··· Records supplied
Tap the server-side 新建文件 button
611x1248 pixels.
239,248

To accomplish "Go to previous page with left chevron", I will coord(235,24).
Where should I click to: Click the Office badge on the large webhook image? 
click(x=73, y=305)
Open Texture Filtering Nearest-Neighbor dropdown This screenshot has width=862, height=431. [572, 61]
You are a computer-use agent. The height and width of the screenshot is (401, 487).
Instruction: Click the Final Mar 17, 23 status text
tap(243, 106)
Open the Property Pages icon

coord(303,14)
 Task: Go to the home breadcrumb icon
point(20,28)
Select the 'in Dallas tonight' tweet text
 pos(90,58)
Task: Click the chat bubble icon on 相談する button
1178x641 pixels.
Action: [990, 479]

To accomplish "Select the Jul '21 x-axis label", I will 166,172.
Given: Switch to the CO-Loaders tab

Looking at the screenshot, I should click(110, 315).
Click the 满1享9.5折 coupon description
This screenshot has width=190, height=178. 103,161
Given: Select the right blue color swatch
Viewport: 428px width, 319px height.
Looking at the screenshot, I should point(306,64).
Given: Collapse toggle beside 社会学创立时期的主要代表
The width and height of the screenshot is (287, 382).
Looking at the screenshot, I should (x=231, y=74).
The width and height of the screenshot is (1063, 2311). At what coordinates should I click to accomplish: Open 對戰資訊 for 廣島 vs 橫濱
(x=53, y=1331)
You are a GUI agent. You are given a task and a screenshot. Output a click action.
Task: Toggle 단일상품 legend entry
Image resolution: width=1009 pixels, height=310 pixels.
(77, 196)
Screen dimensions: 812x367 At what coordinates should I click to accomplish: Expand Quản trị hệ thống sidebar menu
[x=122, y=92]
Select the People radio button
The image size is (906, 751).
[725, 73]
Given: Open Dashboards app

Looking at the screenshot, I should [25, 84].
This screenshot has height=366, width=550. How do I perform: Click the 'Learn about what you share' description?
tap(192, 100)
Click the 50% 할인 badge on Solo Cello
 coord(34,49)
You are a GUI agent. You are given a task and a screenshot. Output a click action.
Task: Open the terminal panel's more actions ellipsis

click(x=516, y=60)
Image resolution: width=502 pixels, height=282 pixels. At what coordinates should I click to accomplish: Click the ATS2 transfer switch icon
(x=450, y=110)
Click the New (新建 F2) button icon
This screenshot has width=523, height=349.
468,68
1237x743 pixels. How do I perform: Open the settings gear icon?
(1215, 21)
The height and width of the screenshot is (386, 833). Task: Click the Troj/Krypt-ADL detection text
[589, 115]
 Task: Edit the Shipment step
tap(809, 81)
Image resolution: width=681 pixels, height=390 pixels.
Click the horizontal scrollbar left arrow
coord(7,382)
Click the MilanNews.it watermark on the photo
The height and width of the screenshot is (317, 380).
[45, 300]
······
Goal of the exercise:
What is needed is every line of the records that contains the word "will".

Answer:
To accomplish "Go to previous page with left chevron", I will coord(235,24).
To accomplish "Select the Jul '21 x-axis label", I will 166,172.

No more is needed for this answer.